NATO Secretary General Jens Stoltenberg, a former Norwegian prime minister himself, has been among those calling the NATO summit “historic.” Not only are the formerly neutral Sweden and Finland joining the alliance, NATO members are also moving forward with a major strengthening of NATO’s eastern flank. It comes in response to Russian President Vladimir Putin’s invasion of Ukraine in February that set off a new war in Europe.
News bureau NTB reported how Stoltenberg also thinks NATO will now go through its greatest “overhaul of our collective defense” since the end of the Cold War. In addition to Sweden and Finland now being formally invited to join the alliance, NATO members have agreed to place more troops and store more weapons in member countries in the east. Many NATO members share a border with Russia and feel a need for heightened defense after Putin showed how far he’s willing to go after challenging Ukraine’s sovereignty.
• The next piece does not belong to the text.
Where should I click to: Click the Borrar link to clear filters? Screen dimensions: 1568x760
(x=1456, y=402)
Some former members of the old Moscow-based Soviet Union now worry that Putin may try to invade them as well.
More NATO forces will also be placed on a high level of preparedness and the alliance is forming a new “strategic concept,” which one Norwegian defense analyst calls NATO’s “most important political document.” Karsten Friis, senior researcher at the Norwegian foreign policy institute NUPI, told newspaper Dagsavisen this week that it “defines” how NATO views Russia, China and other major defense issues. It’s the first major revision of it in 12 years.
Stoltenberg, widely praised for his ability to enforce and boost cooperation among NATO members, claimed the summit is resulting in a “fundamental shift” that’s making the alliance more unified than ever. “It’s clear (to all NATO members) that if Putin wins now, it will represent a security threat for Ukraine and Europe in the years ahead,” Friis said. Ongoing security in Europe, he added, “utterly depends on the willingness of NATO members to send weapons to Urkaine.”
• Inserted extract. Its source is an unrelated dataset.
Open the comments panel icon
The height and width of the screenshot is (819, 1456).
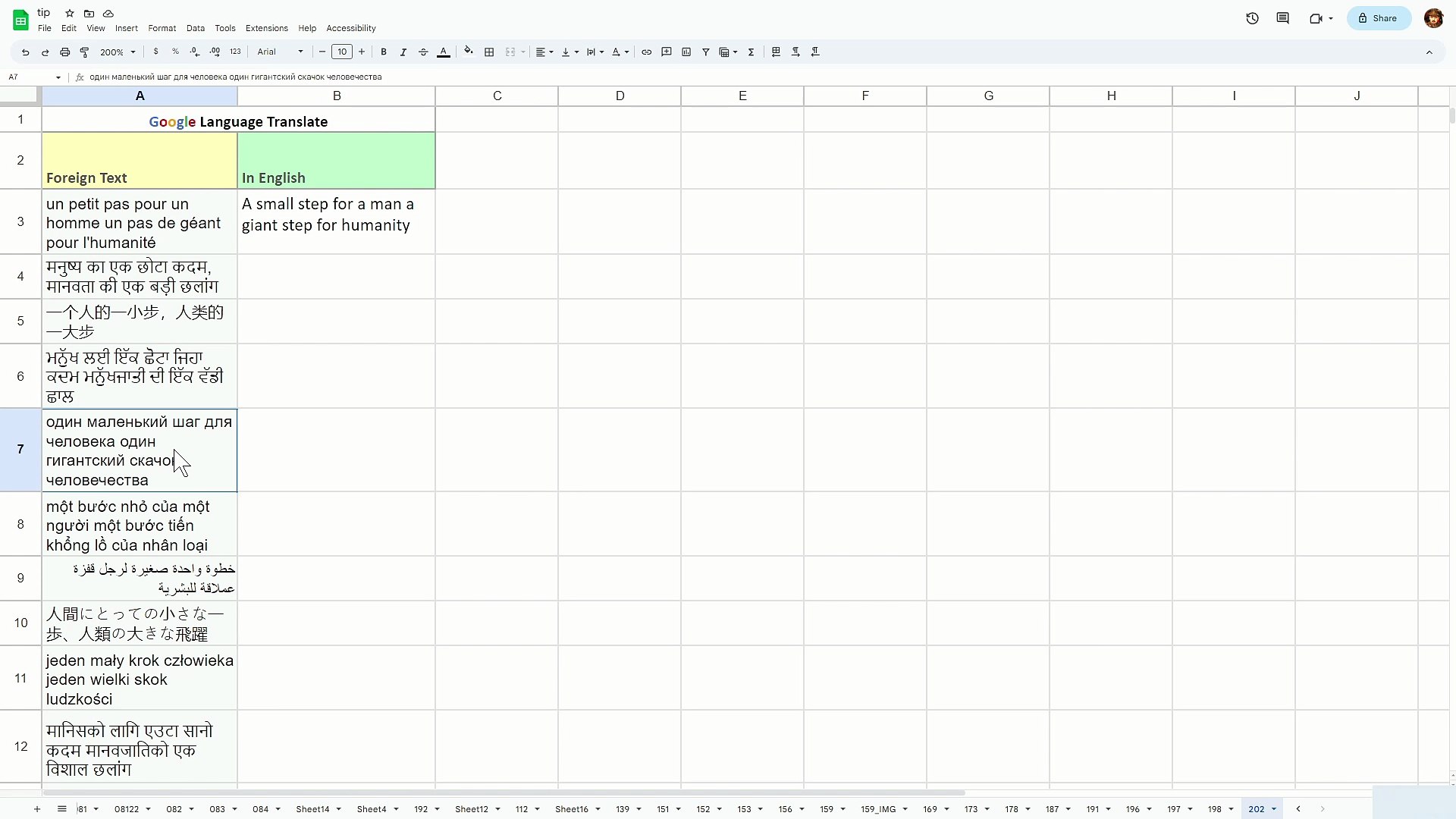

Sending more weapons to Ukraine
There was also agreement on that issue, with Norwegian Prime Minister Støre confirming that Norway and Great Britain are among those cooperating on sending long-range precision artillery (so-called MLRS) to Ukraine. Defense Minister Bjørn Arild Gram said the artillery has a range of up to 80 kilometers, and Norway is also donating 5,000 grenades to Ukraine.
“We must continue our support for Ukraine so that its people can continue their fight for freedom and independence,” Gram said. “More weapons are needed.” He described the weapons as being able to be fired with precision over long distances “and therefore represent a considerable contribution.”
Former Norwegian prime minister Erna Solberg was also among those hailing results coming out of the NATO summit in Madrid, especially the breakthrough that will bring Sweden and Finalnd into the alliance. “This is a very important day for Norway,” Solberg said. When Turkey removes its veto, “the road is cleared for Sweden and Finland,” Solberg told NTB.
Russia seemed to be responding with a hacker attack on Norway Wednesday morning, according to Norwegian authorities. Websites for both the state labour authority Arbeidstilsynet and BankID, which facilitates much of Norway’s online banking, were both experiencing operations difficulties.
Several other key Norwegian sites including the police, the foreign ministry and state welfare agency NAV were allegedly targeted by the Russian hacker group Killnet, which put out a statement announcing the equivalent of “Good morning Norway! All divisions to battle stations!” A photo of Foreign Minister Anniken Huitfeldt was altered to make her look like the evil Malificent in a Disney fairy tale and movie. Websites in NATO member Lithuania were also reportedly under cyber attack.